### Excerpt
# # # #

JW: Do you think let’s say women have progressed? We know we have more to go. What are the biggest changes you would say you’ve seen from when you started out to now?
JG: Well, the biggest change is clearly women’s control over their body and their sexuality. I think that’s the biggest change I’ve seen. As disappointed as I am in what’s happening in the past, even ten years, not just with Trump, there’s been huge advance. You just cannot underestimate that.
JW: Over the years, you always thought you were a feminist and things have gone in many directions. What do you see, what’s your view, looking from the past to the present?
JG: Undoubtedly, we’ve come miles and miles and miles. That you cannot deny that women have much more substantial roles in society, that they’re more recognized today. That we recognize things like rape and sexual harassment. When I first started, you had to have two witnesses to be able to even bring a rape case in New York. And the employment situation, as slow as it’s been, has still certainly improved.
When I started out, women earned, I think it was about sixty-nine cents, and now it’s 82%. That’s relatively glacial. But part of that problem is the type of jobs. The jobs that women are going into, and that women still dominate are the low-income jobs. I think one of the major changes is certainly women’s sexuality and acknowledgement of their sexuality and control of their body. So, it’s not only the women’s movement, but birth control has made this huge difference. The two together, have made this huge difference.

# # # #

### Listed records

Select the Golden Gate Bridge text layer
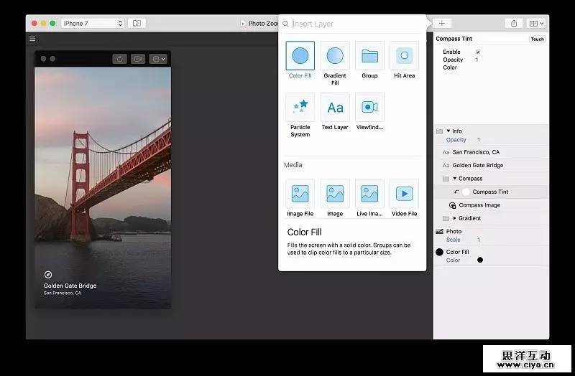tap(477, 166)
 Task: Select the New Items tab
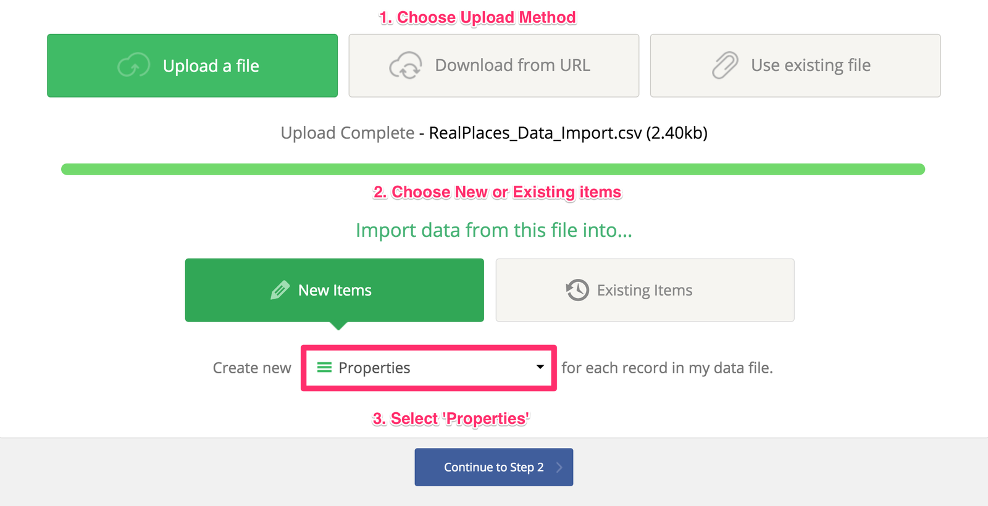pyautogui.click(x=334, y=290)
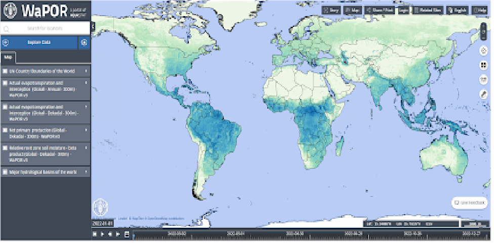Play the timeline animation
Image resolution: width=494 pixels, height=243 pixels.
(102, 235)
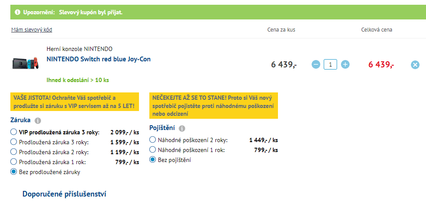This screenshot has height=203, width=426.
Task: Choose Bez pojištění option
Action: point(152,159)

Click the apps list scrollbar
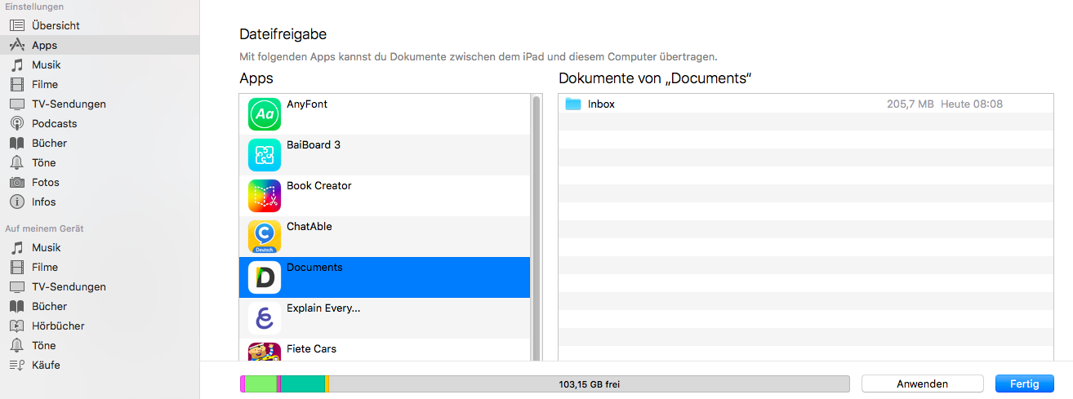pos(537,228)
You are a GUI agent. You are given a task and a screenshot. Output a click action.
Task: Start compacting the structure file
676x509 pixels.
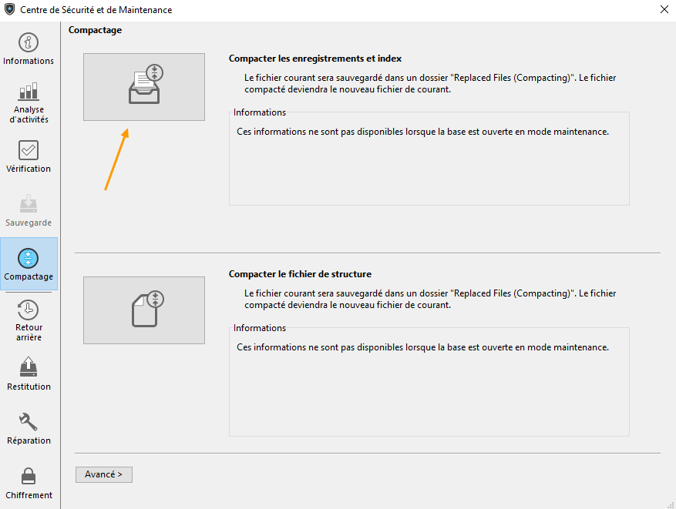(144, 310)

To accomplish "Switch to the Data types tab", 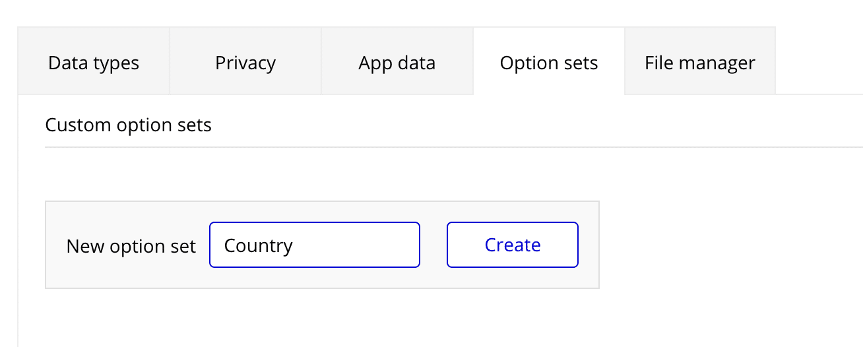I will 94,63.

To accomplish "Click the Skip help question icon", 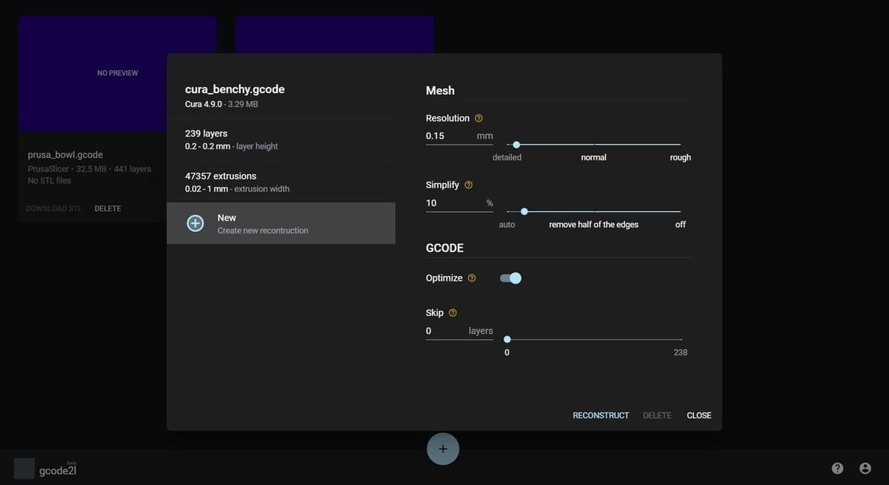I will (x=453, y=313).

# # # #

### Required tasks
1 - Quote every sentence in the interview excerpt that ends with a question mark.
2 - In the interview excerpt, how many witnesses did a person once need in New York to bring a rape case?
3 - Copy the interview excerpt starting at "JW: Do you think" and ending at "to the present?", renaming "biggest" as "largest" throughout.

### List of solutions
1 -
- Do you think let’s say women have progressed?
- What are the biggest changes you would say you’ve seen from when you started out to now?
- What do you see, what’s your view, looking from the past to the present?

2 - Two witnesses.

3 -
JW: Do you think let’s say women have progressed? We know we have more to go. What are the largest changes you would say you’ve seen from when you started out to now?
JG: Well, the largest change is clearly women’s control over their body and their sexuality. I think that’s the largest change I’ve seen. As disappointed as I am in what’s happening in the past, even ten years, not just with Trump, there’s been huge advance. You just cannot underestimate that.
JW: Over the years, you always thought you were a feminist and things have gone in many directions. What do you see, what’s your view, looking from the past to the present?